D & A Income’s beneficiaries are in fact Graham Edwards and his family. The trust formed a consortium in 2012 with DMCI Holdings to make a £49.8 million joint offer cash bid for UK listed nickel mining company ENK. ENK’s major asset is the Acoje project in the Philippines. DMCI reports that its partner D & A is, “an investment company, owned by a trust of which the principal beneficiary is Graham Edwards, chief executive of Telereal Trillium, one of the UK’s largest property companies.”
Once the core association between D&A Income and Au Mining is identified, an international web of mining and other investments emerges, often with Walker acting as the point man for Edwards who provides the big funds.
In 2012 Walker was noted as a director of Australian company Navigation Resources Limited, which reported a loan and subsequent working capital of A$19 million, received from Au Mining and its associate D&A Income, who between them owned 19.8% of Navigation.
Another example, Bacanora Minerals Limited, is registered in Calgary, Alberta, where the company held its last annual meeting on 12 June 2015. Bacanora runs two mining projects in North Mexico. The company’s largest shareholding (17.7%) is held by Igneous Capital Limited, ‘a private corporation that is incorporated under the laws of the British Virgin Islands and is controlled by Graham Edwards’, according to Bacanora’s AGM notice. The document continues, ‘Mr. Guy Walker, a current director of the Corporation, serves as Corporate Secretary of Igneous Capital Limited. Graham Edwards is the ultimate beneficial owner of Igneous. Mr. Edwards is also one of the potential beneficiaries of a trust that owns D&A Income Limited, which owns 5,303,030 Common Shares, representing 6.3% ‘. Through his front companies and association with Walker, Edwards owns 24.0% of Bacanora.
Guy Walker has given up his directorships of ENK, Navigator Resources and Bacanora, but the pattern continues. Walker still sits on the board of REG Metals Exploration plc, a gold mining company, whose projects are also in the Philippines. Through Jersey based Runruno Holdings Limited, Graham Edwards owns 19.0% of REG’s issued share capital.
In another direct link to Edwards, D&A Income owns 6.8% of highly profitable UK registered company Central Asia Metals Plc , with copper mine assets in Kazakhstan, Mongolia and Chile.  Walker is Company Secretary for Montoya Investments, a company which is again owned by Graham Edwards, and bought a 5.6% stake in Central Asia Metals.

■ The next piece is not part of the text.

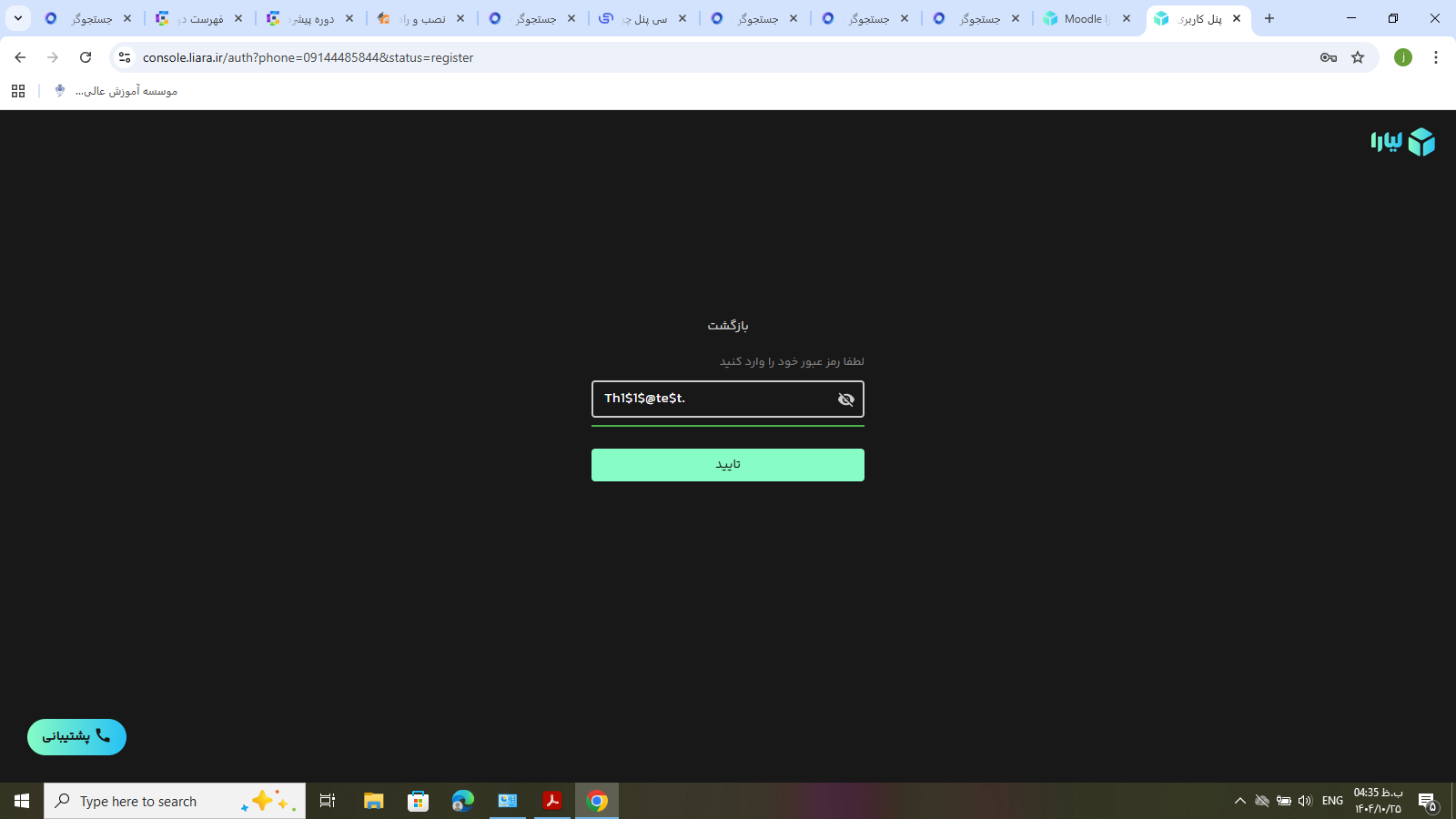Click inside the password input field
This screenshot has height=819, width=1456.
pyautogui.click(x=710, y=399)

The Edwards – Walker connection goes one step further. Edwards’ day job as CEO of Telereal Trillium should not be forgotten.  Whilst we cannot here go into this company’s complex financial engineering based on privatisation and outsourcing, it is worth noting that Guy Walker was group treasurer of the William Pears group of companies that owns a huge property portfolio. The Pears group owns the Telereal part of Telereal Trillium.  The liquid assets of the Pears group are managed by Talisman Asset Management, where Walker worked as a fund manager and chief operating officer.
The money trail has led from South Africa, through investment vehicles in former white dominions Australia, New Zealand and Canada, back to the City of London.